I am not defending fathers who abandon or neglect their children. Nonetheless, we know for a fact that crime, including violent crime, declines among children growing up in two-parent households, regardless of issues like income, ethnicity, or whether each parent finished high school or attended college. We have zero evidence that a complete stranger is responsible for another man’s rape of a woman and a treasure trove of evidence that the conditions in which a mother raises her son impacts on the likelihood of him committing a violent crime like rape in the future.
Sisters, female cousins, girlfriends and female friends are also more responsible for what their brothers, male cousins, boyfriends and male friends do than complete strangers

“If a man I know rapes, every other man in America is responsible, but not me, his best friend since grade school.”
Why should we limit ourselves to mothers? The ability of a sister, female cousin, girlfriend or female friend to shape someone’s behavior is also much greater than a random man on the street. If we took feminists at their word and adopted the principle of collective responsibility for rape, the only collective responsibility that makes sense is the responsibility of those men and women who actually know the rapist and have decided to spend their time with him. A man who lives on the west coast simply has no opportunity to prevent a rape on the east coast, or even one three blocks from him. But the female best friend or sister, in contact with the rapist almost every day, theoretically does.
Every time a feminist accuses you of some mystical responsibility for a stranger’s rape via “rape culture,” your instinctive response should be that his parents, his mother most of all, should have raised the rapist better.

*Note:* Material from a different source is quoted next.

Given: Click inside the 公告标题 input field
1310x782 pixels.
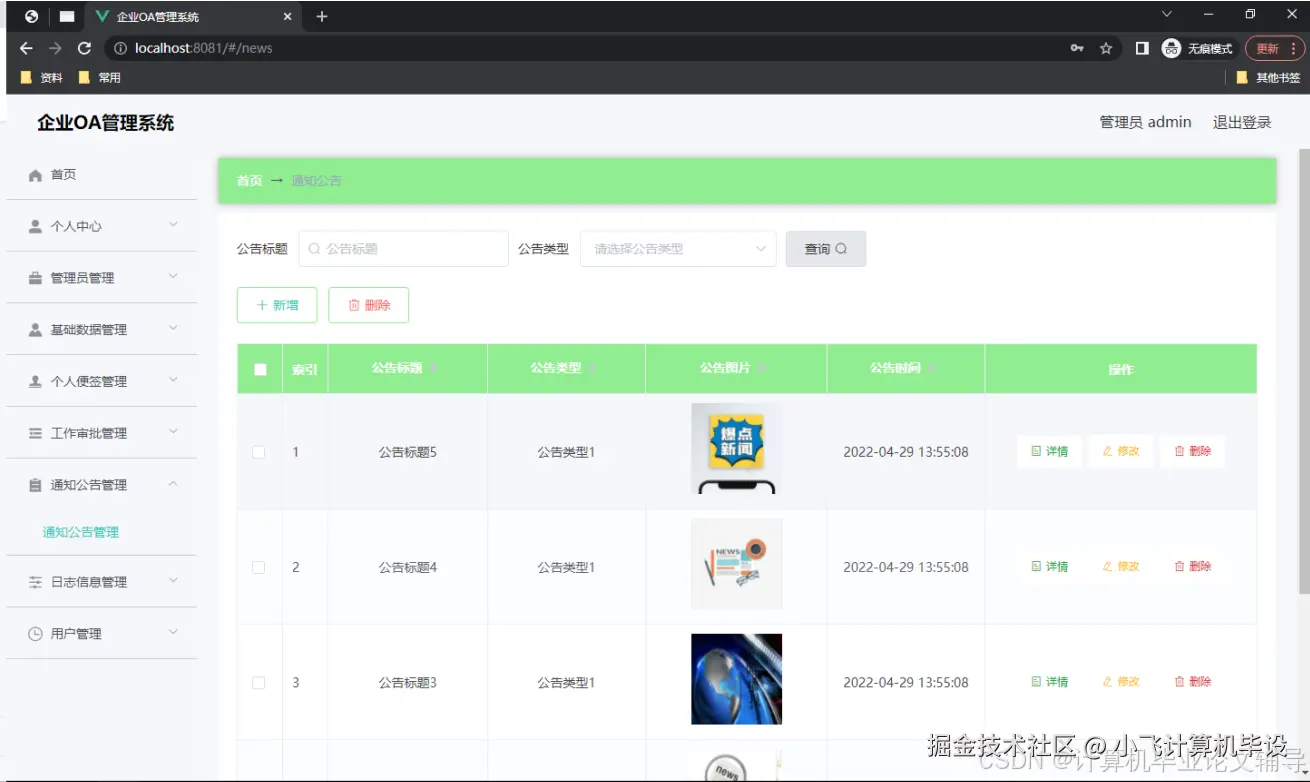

And after that, individuals such as his sisters, female cousins, girlfriend (provided she was not the victim), and female friends are the next people who should have their collective responsibility assessed. If you do not know the man, how could you have possibly done anything to stop the commission of a crime?
“What about personal responsibility, David?”
Some readers will find the feminist claim of collective male responsibility for rape disgusting but still think I am absolving rapists of their own personal responsibility for their actions. “Many and even most mothers cannot be blamed for what their sons do!” is something I would expect to hear. And I agree with that sentiment. Rapists should be held accountable and jailed for years for what they do, provided convictions are secured through hard evidence and not hearsay accepted by kangaroo courts. There are plenty of mothers out there with criminal sons who did their best and are plainly not at fault.
But if society is going to collectively blame all men for someone raping, we need to devote 1,000 times more attention to the potential collective responsibility of his family and social circle, including and particularly his mother. Aside from crackpot explanations based on male-only telepathy, subterranean patriarchal conspiracies, and other feminist circle-jerks, the mantra of collective male responsibility for rape is the most unsupported criminal justice theory in human history. It belongs nowhere but in the academic and scientific trash bin.